- Instructions for the task
Reproduce the items verbatim from the first line up to and including the line with "I will point(352,576).".

- Stored records
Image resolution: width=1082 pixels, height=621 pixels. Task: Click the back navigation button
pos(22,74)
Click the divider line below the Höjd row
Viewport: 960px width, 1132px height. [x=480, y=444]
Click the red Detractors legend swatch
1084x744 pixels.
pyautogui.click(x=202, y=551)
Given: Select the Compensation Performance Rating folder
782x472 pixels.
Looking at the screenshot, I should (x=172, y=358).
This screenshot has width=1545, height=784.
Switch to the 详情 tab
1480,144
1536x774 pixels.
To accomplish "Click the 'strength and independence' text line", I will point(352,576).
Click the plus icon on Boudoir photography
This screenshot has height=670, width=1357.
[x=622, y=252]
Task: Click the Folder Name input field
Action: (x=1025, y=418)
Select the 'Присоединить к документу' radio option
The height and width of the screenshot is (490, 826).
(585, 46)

- Answer to this exercise
Image resolution: width=1082 pixels, height=621 pixels. Task: Click the back navigation button
pos(22,74)
Click the divider line below the Höjd row
Viewport: 960px width, 1132px height. [x=480, y=444]
Click the red Detractors legend swatch
1084x744 pixels.
pyautogui.click(x=202, y=551)
Given: Select the Compensation Performance Rating folder
782x472 pixels.
Looking at the screenshot, I should (x=172, y=358).
This screenshot has width=1545, height=784.
Switch to the 详情 tab
1480,144
1536x774 pixels.
To accomplish "Click the 'strength and independence' text line", I will point(352,576).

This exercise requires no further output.